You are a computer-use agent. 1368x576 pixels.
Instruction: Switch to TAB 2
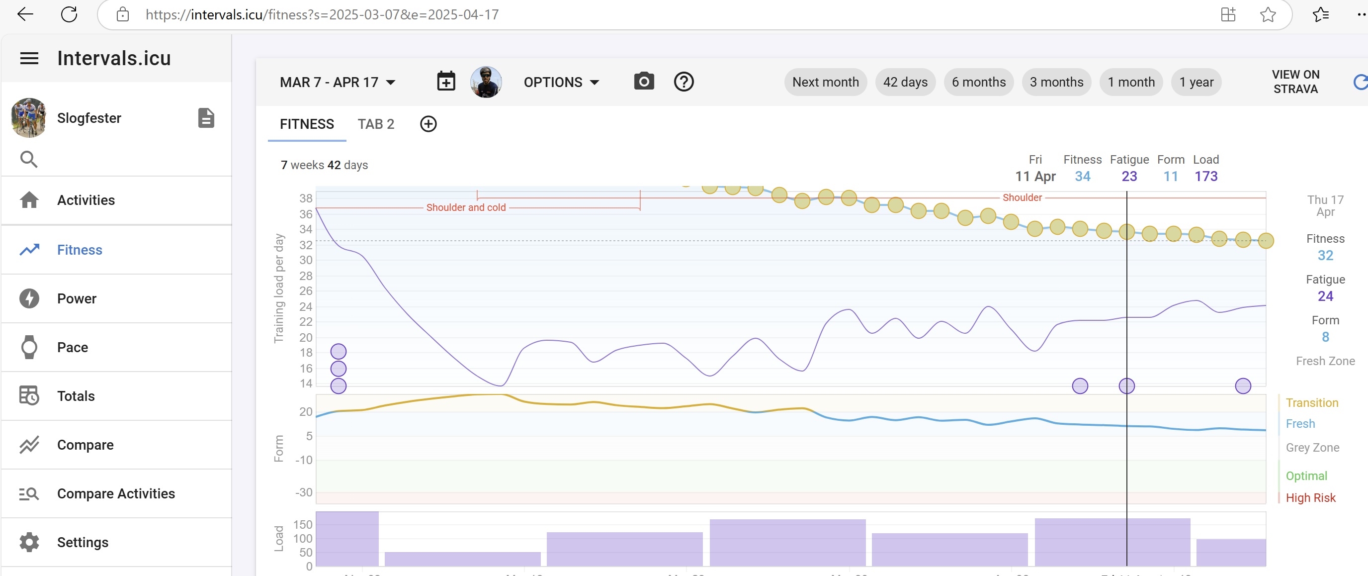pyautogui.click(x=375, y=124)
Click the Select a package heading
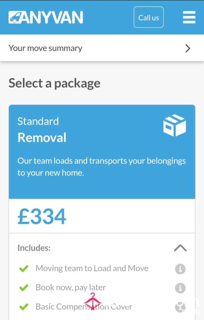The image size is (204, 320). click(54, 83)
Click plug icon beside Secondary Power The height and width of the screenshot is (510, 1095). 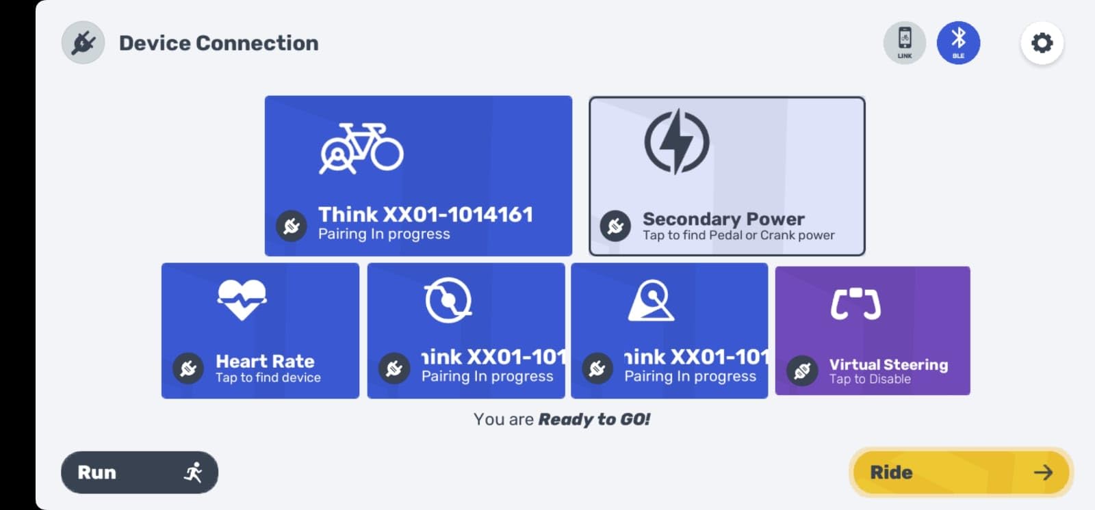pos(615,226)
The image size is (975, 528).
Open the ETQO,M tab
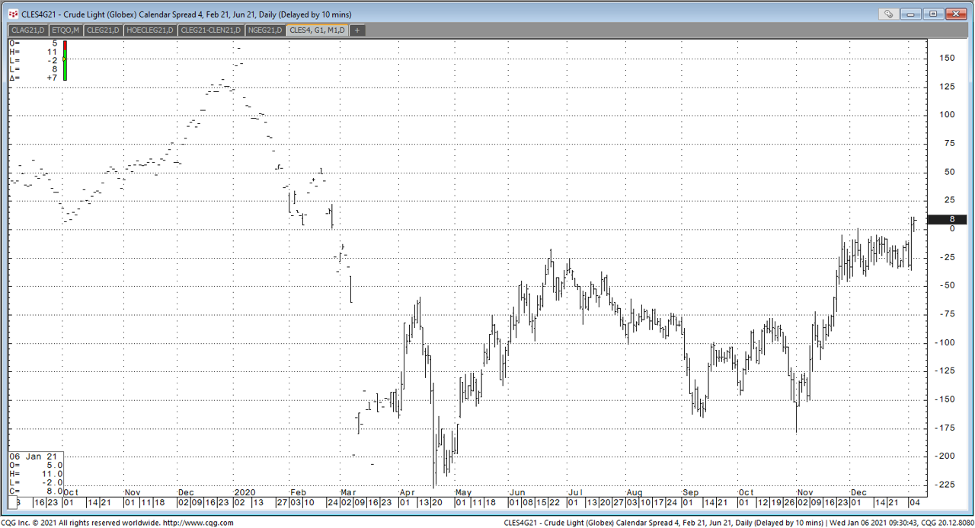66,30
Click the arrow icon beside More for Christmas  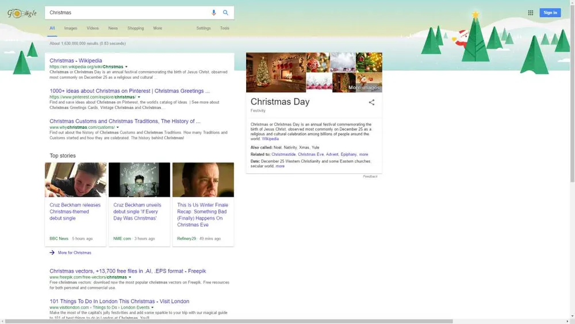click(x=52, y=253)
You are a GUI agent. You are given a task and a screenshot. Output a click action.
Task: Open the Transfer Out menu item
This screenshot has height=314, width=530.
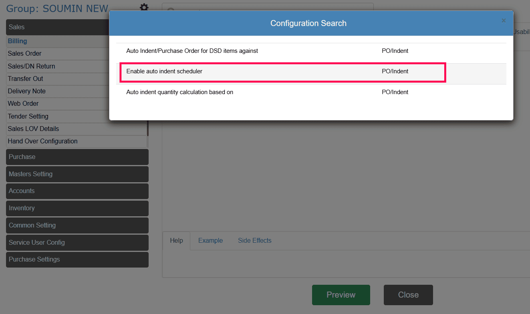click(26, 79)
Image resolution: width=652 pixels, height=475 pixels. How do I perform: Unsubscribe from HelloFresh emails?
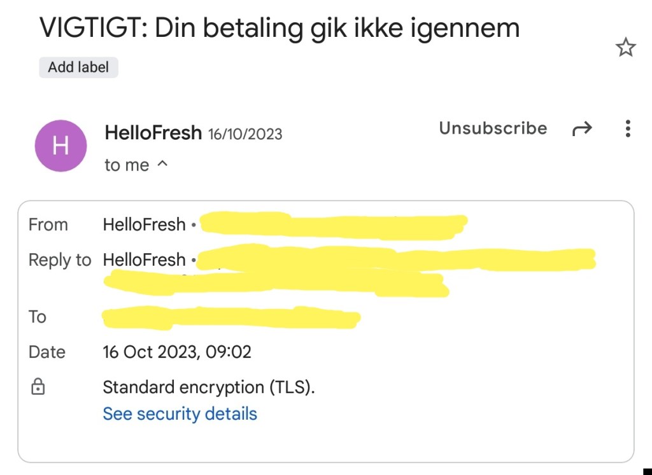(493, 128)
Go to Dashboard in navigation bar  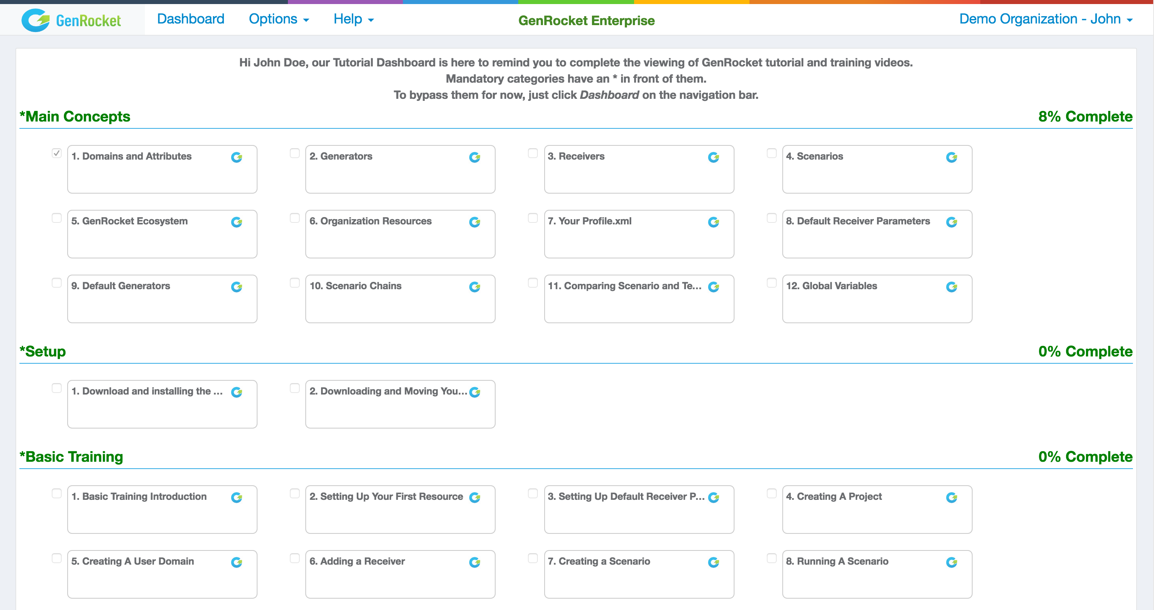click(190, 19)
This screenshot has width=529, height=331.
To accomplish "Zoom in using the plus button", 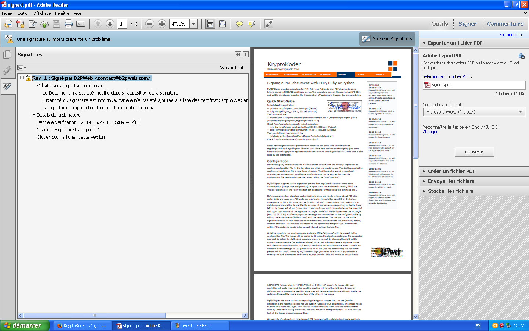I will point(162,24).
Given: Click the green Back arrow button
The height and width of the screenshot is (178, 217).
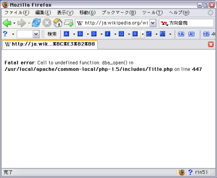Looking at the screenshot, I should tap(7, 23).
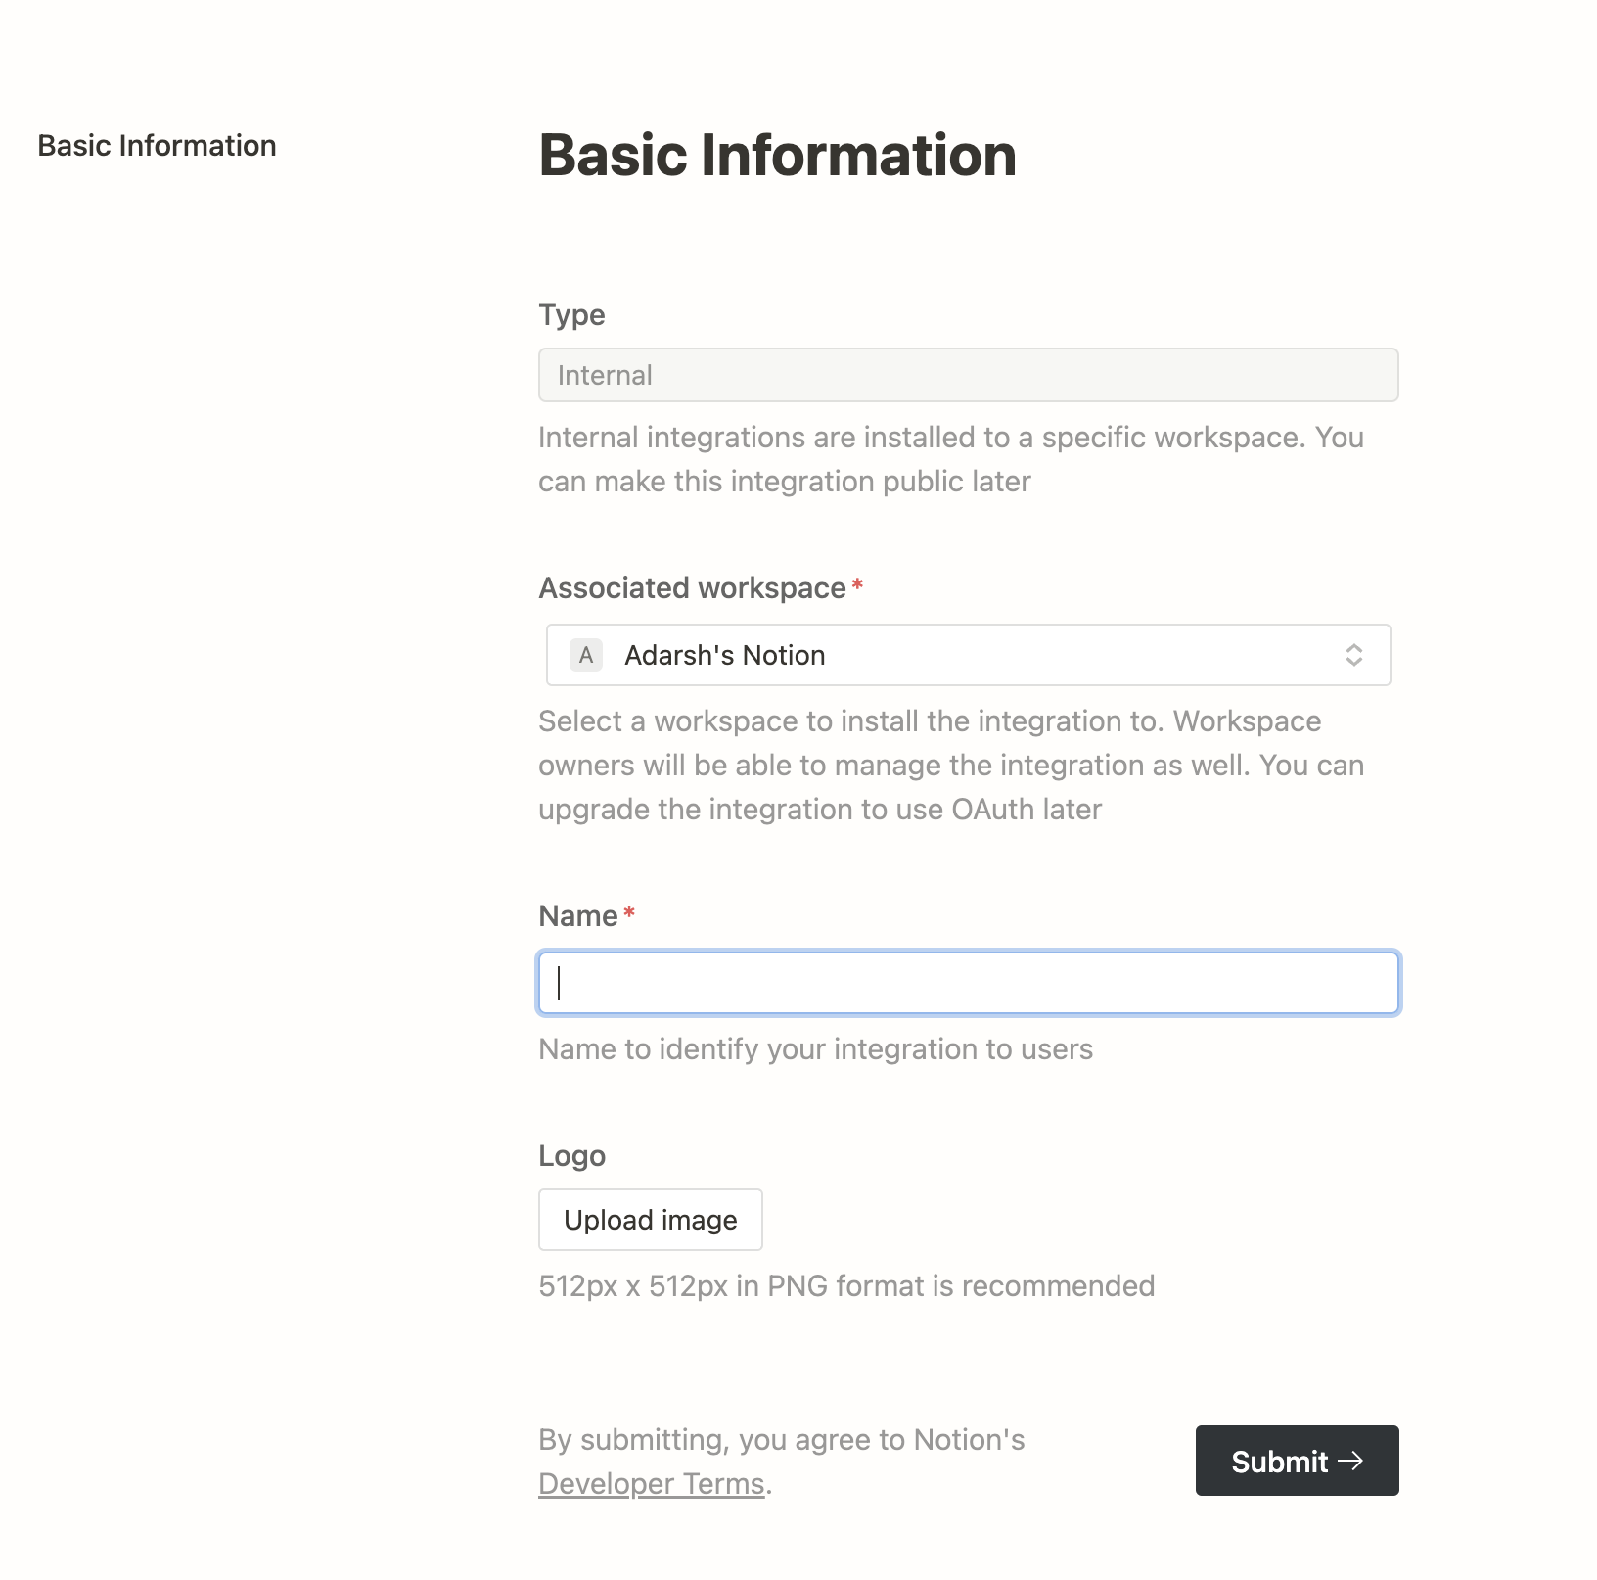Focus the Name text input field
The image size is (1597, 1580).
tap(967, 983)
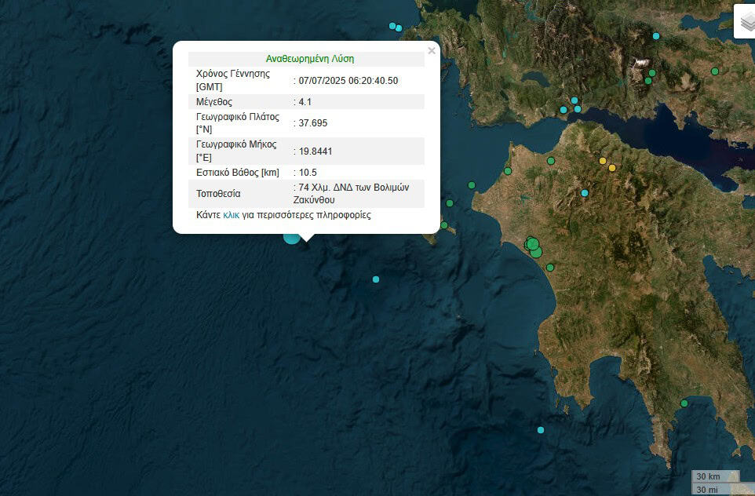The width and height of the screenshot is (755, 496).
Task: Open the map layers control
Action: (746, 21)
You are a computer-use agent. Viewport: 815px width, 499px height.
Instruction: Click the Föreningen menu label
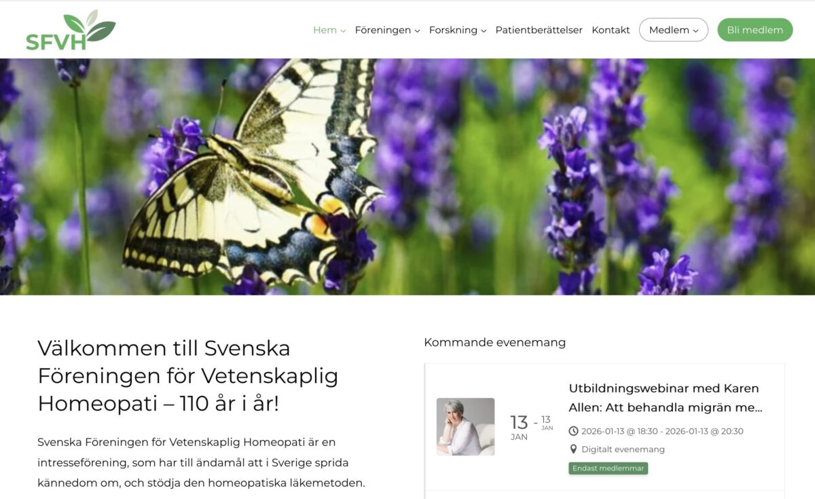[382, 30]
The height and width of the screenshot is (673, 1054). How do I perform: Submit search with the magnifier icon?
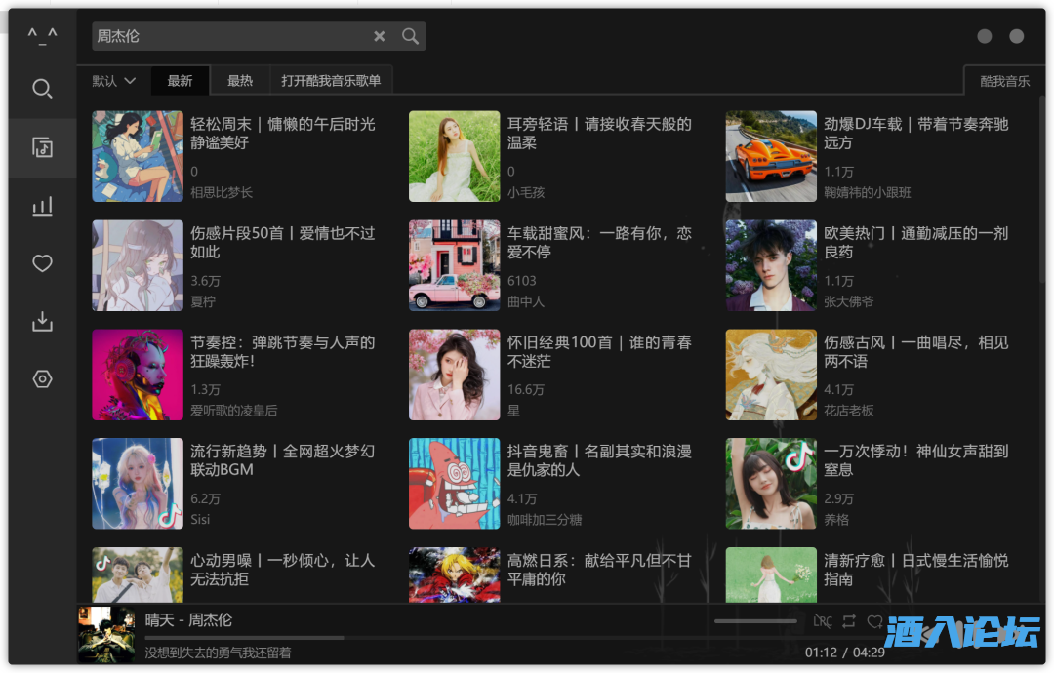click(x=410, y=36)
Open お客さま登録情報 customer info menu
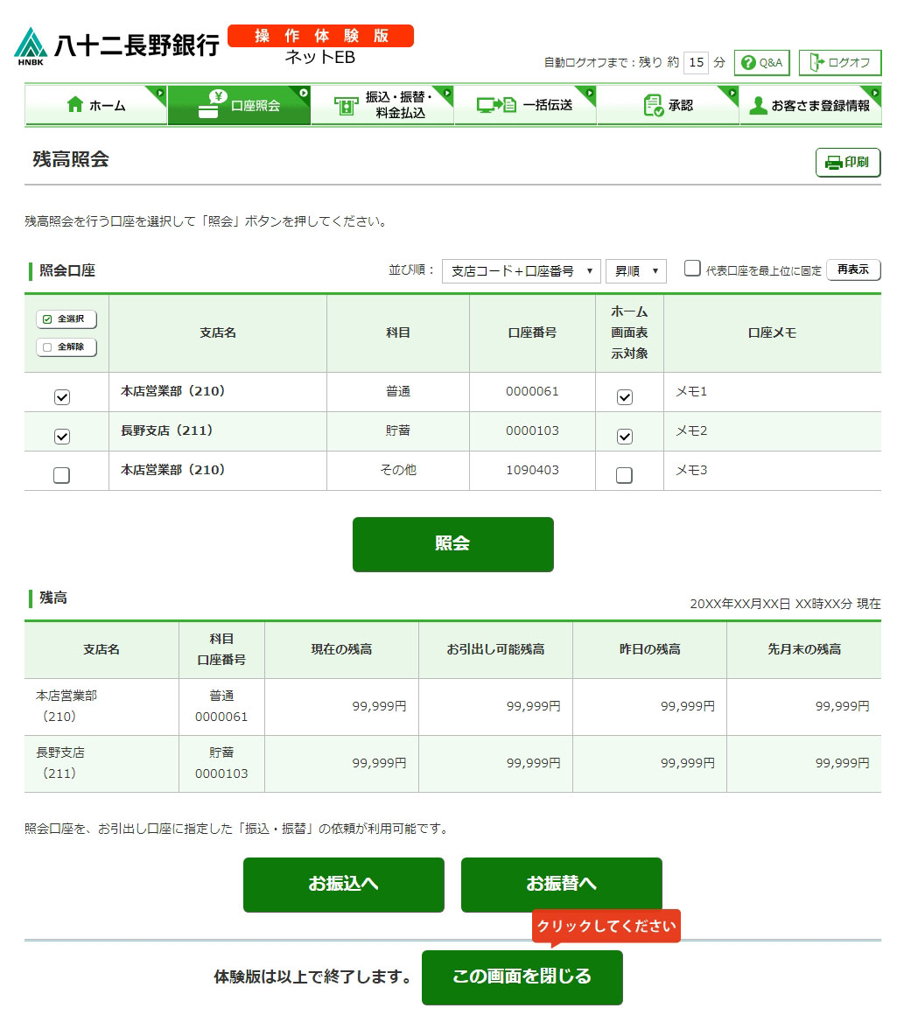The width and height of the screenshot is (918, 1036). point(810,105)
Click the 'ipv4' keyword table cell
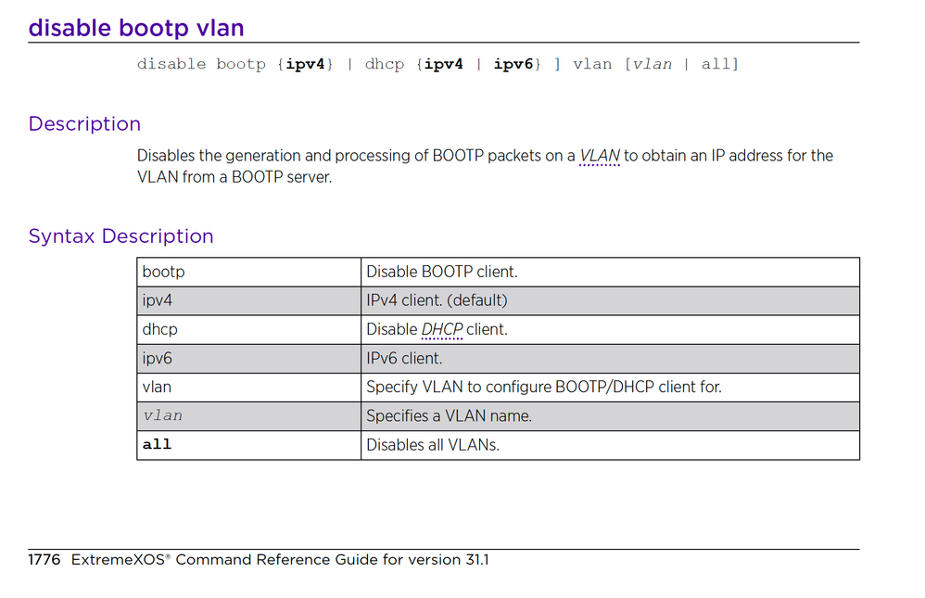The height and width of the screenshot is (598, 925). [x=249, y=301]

§ **What the task requires**:
Show, from the entries above, every line that includes the string "agent".

§ **Response to this task**:
You are a computer-use agent. 1368x576 pixels.
You are a GUI agent. You are given a task and a screenshot. Output a click action.
You are a computer-use agent. Viewport: 815px width, 499px height.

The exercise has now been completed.